Dites-nous comment survivre à notre folie ?

Monique Douillet

Lorsqu’il a répondu aux questions de la journaliste du Monde, le 25 mai dernier, j’ai trouvé Kenzaburō Ōe extrêmement sceptique sur la volonté de ses contemporains à imposer l’arrêt du nucléaire. Le pessimisme dont il a fait part était-il dû à une fatigue passagère ? Ou au contraire l’auteur se pressait-il, en raison de l’urgence et de son âge, de nous livrer crûment son funeste pressentiment ?

« Le nucléaire, a-t-il martelé, va faire disparaître l’humanité et pourtant nous continuons... Certains hommes politiques parlent de supprimer le nucléaire civil dans 15 ans, mais les gens n’y croient pas... et moi, je ne crois pas les hommes politiques qui le disent ! »

Dès le lendemain matin, à la lecture de la chronologie des dépêches publiées sur l’évolution de la situation des centrales (au Japon et dans le monde), j’ai découvert cette mise en garde de Katsuhiko Ishibashi, publiée en ce mois de mai 2015, dont il ne sera probablement pas tenu compte, et qui corrobore ces craintes.
Au cours d’une interview qu’il vient d’accorder à l’agence Bloomberg il affirme que le risque sismique concernant la centrale de Sendaï à Kagoshima est sous-estimé. Il pense que l’Agence de régulation nucléaire (NRA) a accepté que l’exploitant ignore le tremblement de la plaque sous l’île de Kyûshû et le séisme de Nankaï (mer du Sud), un des plus redoutés au Japon. Scandaleusement, ajoute-t-il, c’est la compagnie qui a fixé ses propres critères, ignorant délibérément le séisme de Nankaï qui pourrait entraîner une secousse d’une durée dix fois plus longue que celle qui a été prise en compte pour la centrale de Sendaï.

Katsuhiko Ishibashi, sismologue renommé, est considéré comme un lanceur d’alerte. En 2006, il a interpellé les autorités sur la sous-estimation du risque sismique pour les centrales nucléaires japonaises. En 2007, suite au tremblement de terre qui a fortement secoué la centrale de Kashiwazaki-Kariwa, exploitée par TEPCo à Niigata, il a également signalé le risque de conjonction entre un séisme majeur et un accident nucléaire. Les faits lui ont donné raison en 2011 !

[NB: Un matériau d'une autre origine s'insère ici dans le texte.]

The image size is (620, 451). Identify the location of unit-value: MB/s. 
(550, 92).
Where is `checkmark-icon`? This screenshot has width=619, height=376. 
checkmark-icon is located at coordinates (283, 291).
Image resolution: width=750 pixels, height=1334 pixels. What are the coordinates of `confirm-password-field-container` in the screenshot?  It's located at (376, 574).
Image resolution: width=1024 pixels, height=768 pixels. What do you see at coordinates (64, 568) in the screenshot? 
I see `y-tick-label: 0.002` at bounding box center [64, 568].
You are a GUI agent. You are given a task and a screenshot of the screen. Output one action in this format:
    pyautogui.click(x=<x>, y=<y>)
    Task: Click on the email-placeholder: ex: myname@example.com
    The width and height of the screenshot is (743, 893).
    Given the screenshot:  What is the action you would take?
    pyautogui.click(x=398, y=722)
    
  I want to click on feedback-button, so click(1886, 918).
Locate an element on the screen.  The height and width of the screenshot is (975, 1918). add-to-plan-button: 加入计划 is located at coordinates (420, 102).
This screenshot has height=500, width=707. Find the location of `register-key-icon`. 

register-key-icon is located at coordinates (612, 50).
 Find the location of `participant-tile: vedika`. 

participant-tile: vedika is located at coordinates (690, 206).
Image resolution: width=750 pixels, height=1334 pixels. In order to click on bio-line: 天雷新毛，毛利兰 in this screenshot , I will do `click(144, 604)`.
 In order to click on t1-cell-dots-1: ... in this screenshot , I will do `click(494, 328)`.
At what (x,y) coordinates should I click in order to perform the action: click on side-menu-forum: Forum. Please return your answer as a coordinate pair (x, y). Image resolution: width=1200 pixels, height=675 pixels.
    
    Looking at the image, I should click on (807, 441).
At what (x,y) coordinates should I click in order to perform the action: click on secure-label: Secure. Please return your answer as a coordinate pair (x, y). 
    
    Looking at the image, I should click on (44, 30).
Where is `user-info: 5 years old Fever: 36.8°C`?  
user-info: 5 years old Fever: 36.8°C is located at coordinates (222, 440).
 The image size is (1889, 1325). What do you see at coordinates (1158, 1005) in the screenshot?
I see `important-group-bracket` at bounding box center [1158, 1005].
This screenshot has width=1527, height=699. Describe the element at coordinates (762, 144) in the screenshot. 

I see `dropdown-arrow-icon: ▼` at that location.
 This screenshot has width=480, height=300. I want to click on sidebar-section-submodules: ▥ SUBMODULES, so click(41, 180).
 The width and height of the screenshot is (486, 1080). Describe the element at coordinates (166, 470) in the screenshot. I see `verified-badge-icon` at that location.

Ainsi en va-t-il des risques que l’on prend ou que l’on ignore presque quotidiennement par mesure d’économie ou rapacité :
• Toujours en mai, on apprend que huit failles sont actives sous la centrale de Shika dont l’exploitant a demandé l’autorisation de redémarrage du réacteur n° 2.
• Qu’un séisme de magnitude 6,8 vient de se produire au large de la centrale d’Onagawa, déjà endommagée le 11 mars 2011.
• Que TEPCo vient de constater la présence d’hydrogène à un taux très élevé dans les 1400 cuves qui stockent les boues des usines de filtration de la radioactivité. La présence d’hydrogène peut provoquer une explosion accidentelle, 26 d’entre elles ont déjà débordé. Ces cuves devraient disposer de soupapes, mais ce n’est pas le cas pour 305 d’entre elles.

Pourtant ce que les hommes font, ils peuvent décider de le défaire avant qu’il ne soit trop tard !

Monique Douillet

* Titre d’un recueil de nouvelles de Kenzaburō Ōe publié en 1966.